[Stored items]
────────

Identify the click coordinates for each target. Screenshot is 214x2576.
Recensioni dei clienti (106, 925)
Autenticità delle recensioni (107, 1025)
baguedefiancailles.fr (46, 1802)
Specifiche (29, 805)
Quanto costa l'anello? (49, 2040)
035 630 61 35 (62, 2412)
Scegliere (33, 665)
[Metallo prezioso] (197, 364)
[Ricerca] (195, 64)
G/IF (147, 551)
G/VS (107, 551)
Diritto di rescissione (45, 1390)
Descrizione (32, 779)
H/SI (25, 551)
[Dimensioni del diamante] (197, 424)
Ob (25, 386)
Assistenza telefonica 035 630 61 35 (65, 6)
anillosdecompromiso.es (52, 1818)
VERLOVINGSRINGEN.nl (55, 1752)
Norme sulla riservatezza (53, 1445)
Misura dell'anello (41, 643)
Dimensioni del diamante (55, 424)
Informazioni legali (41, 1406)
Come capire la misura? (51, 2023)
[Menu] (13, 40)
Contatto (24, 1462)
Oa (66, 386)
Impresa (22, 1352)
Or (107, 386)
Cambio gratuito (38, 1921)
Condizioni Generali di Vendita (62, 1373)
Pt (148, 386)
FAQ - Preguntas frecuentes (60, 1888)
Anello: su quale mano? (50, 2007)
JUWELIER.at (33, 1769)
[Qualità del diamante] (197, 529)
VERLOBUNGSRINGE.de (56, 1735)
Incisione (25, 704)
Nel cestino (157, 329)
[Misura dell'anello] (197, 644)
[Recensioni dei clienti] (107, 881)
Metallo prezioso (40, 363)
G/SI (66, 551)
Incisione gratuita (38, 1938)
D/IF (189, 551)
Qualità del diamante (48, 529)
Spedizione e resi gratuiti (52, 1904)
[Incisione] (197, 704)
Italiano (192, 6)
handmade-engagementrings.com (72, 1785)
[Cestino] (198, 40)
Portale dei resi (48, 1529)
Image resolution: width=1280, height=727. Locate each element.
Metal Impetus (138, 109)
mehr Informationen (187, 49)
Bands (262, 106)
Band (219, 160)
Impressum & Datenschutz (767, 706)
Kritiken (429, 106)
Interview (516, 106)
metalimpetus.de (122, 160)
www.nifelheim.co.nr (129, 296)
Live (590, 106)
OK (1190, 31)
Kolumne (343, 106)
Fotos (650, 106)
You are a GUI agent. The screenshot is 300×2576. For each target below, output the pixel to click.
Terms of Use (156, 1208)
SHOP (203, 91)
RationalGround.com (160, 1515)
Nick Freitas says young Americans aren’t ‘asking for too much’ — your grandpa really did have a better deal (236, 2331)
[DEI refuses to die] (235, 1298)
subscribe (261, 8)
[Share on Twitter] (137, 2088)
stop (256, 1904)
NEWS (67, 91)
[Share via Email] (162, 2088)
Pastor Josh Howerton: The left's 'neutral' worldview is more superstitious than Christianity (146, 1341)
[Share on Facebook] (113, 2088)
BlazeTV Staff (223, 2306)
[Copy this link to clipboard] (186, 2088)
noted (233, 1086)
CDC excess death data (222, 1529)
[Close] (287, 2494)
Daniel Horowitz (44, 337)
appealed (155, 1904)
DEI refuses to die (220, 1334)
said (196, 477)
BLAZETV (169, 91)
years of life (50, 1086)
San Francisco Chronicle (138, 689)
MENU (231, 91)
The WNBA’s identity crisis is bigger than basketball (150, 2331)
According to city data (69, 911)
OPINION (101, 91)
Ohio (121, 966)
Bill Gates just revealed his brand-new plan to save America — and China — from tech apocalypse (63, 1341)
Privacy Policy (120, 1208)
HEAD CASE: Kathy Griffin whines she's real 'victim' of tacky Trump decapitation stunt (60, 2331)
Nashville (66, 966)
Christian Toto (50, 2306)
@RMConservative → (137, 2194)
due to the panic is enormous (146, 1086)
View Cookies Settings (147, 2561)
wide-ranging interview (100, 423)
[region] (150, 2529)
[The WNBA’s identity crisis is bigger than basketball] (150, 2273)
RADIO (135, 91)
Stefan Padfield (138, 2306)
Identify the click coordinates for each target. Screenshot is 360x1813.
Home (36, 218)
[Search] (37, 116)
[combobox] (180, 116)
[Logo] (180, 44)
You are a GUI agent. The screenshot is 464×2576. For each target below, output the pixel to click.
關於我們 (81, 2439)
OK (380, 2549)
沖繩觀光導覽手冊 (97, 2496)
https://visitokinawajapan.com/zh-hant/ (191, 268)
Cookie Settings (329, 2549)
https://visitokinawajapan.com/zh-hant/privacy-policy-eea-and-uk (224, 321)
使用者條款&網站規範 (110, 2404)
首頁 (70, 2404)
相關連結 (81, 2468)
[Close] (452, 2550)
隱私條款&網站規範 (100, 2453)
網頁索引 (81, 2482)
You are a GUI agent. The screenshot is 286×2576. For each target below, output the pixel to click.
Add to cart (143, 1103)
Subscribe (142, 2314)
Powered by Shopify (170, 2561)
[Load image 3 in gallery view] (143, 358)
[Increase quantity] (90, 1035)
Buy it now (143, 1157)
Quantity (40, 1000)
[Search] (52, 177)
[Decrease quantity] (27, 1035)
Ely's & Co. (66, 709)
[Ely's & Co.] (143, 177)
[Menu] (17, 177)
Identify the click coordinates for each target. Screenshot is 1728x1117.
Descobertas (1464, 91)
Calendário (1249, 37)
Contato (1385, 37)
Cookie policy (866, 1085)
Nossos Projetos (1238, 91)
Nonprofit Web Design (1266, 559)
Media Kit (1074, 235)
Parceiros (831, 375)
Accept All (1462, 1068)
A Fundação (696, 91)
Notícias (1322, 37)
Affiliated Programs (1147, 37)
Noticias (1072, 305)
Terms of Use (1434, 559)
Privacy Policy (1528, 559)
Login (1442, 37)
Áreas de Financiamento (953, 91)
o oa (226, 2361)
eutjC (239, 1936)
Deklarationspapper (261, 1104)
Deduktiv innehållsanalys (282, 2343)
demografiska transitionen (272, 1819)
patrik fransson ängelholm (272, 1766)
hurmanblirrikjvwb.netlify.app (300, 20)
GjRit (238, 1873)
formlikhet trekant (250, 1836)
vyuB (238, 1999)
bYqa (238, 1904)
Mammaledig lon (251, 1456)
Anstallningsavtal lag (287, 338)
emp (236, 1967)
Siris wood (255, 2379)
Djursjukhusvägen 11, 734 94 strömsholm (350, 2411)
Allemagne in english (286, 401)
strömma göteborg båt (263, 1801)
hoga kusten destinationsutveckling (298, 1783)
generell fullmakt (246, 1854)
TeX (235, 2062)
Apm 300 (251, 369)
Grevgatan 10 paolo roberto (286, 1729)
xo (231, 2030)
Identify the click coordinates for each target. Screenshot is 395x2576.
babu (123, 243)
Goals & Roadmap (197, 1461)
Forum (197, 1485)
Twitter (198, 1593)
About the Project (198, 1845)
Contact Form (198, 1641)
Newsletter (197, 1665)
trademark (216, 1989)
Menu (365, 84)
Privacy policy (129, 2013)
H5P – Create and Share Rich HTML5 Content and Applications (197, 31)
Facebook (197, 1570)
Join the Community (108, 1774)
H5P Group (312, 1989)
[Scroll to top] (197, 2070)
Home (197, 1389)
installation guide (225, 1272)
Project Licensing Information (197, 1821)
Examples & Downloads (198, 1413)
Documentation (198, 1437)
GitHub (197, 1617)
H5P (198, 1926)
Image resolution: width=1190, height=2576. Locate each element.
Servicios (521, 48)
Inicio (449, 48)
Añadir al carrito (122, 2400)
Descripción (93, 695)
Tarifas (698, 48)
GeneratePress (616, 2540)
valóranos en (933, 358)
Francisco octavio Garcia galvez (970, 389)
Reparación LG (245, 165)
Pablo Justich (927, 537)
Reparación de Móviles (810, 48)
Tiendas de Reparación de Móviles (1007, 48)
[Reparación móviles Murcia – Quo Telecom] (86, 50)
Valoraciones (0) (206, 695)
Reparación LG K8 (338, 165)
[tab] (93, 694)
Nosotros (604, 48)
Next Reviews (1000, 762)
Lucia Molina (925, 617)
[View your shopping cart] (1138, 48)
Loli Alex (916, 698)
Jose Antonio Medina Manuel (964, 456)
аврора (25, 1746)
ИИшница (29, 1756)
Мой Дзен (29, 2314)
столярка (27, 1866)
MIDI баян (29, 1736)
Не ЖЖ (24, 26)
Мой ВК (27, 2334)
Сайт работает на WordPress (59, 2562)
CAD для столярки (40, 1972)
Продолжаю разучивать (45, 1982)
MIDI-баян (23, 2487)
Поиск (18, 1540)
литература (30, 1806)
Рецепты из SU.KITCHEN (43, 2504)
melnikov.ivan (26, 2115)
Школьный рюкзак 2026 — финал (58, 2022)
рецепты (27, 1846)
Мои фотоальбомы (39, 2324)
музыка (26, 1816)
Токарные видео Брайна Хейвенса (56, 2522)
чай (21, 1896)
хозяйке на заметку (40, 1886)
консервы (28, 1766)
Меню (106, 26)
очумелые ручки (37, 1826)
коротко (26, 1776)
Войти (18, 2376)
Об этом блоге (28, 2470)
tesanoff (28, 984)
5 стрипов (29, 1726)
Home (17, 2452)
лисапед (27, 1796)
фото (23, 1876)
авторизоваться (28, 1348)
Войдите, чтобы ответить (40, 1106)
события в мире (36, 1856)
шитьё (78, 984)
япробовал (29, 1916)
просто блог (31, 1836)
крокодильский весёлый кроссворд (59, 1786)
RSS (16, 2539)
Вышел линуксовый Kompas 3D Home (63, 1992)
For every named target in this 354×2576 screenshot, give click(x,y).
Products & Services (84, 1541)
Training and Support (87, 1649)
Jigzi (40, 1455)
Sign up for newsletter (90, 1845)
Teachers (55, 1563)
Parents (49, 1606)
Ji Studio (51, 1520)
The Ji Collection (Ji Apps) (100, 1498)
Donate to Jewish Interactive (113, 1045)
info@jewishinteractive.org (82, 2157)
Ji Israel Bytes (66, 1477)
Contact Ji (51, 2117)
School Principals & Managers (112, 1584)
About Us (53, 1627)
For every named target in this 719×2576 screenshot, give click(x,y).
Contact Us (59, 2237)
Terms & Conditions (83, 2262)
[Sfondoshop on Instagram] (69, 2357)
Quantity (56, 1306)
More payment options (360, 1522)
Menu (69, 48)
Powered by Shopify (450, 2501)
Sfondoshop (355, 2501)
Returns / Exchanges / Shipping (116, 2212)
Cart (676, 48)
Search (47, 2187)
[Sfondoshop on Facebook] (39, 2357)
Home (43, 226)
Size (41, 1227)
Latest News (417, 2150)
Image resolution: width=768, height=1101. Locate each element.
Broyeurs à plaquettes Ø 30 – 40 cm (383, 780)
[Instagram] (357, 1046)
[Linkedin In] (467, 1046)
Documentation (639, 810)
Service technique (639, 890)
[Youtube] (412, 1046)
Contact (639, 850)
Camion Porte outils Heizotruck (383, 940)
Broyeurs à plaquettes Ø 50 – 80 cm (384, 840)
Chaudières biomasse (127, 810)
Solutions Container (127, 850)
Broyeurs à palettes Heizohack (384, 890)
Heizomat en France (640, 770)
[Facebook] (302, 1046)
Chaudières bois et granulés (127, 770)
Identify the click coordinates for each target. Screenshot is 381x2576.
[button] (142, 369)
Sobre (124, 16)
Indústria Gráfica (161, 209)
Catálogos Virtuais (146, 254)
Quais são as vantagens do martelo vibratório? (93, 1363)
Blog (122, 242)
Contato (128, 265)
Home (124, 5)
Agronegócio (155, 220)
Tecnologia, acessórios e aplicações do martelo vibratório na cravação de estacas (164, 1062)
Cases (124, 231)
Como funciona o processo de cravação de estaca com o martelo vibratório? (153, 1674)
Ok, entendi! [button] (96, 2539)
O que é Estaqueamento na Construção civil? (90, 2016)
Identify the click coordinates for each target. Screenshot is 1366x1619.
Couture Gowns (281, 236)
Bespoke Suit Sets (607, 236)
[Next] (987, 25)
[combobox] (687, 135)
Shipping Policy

────────

▶ _WHAT YOU WILL DO_
Working from the records above, write out verbatim only the lines from the line containing "Descobertas (1464, 91)" through the line containing "TeX (235, 2062)".

▶ _WRITTEN ANSWER_
Descobertas (1464, 91)
Calendário (1249, 37)
Contato (1385, 37)
Cookie policy (866, 1085)
Nossos Projetos (1238, 91)
Nonprofit Web Design (1266, 559)
Media Kit (1074, 235)
Parceiros (831, 375)
Accept All (1462, 1068)
A Fundação (696, 91)
Notícias (1322, 37)
Affiliated Programs (1147, 37)
Noticias (1072, 305)
Terms of Use (1434, 559)
Privacy Policy (1528, 559)
Login (1442, 37)
Áreas de Financiamento (953, 91)
o oa (226, 2361)
eutjC (239, 1936)
Deklarationspapper (261, 1104)
Deduktiv innehållsanalys (282, 2343)
demografiska transitionen (272, 1819)
patrik fransson ängelholm (272, 1766)
hurmanblirrikjvwb.netlify.app (300, 20)
GjRit (238, 1873)
formlikhet trekant (250, 1836)
vyuB (238, 1999)
bYqa (238, 1904)
Mammaledig lon (251, 1456)
Anstallningsavtal lag (287, 338)
emp (236, 1967)
Siris wood (255, 2379)
Djursjukhusvägen 11, 734 94 strömsholm (350, 2411)
Allemagne in english (286, 401)
strömma göteborg båt (263, 1801)
hoga kusten destinationsutveckling (298, 1783)
generell fullmakt (246, 1854)
TeX (235, 2062)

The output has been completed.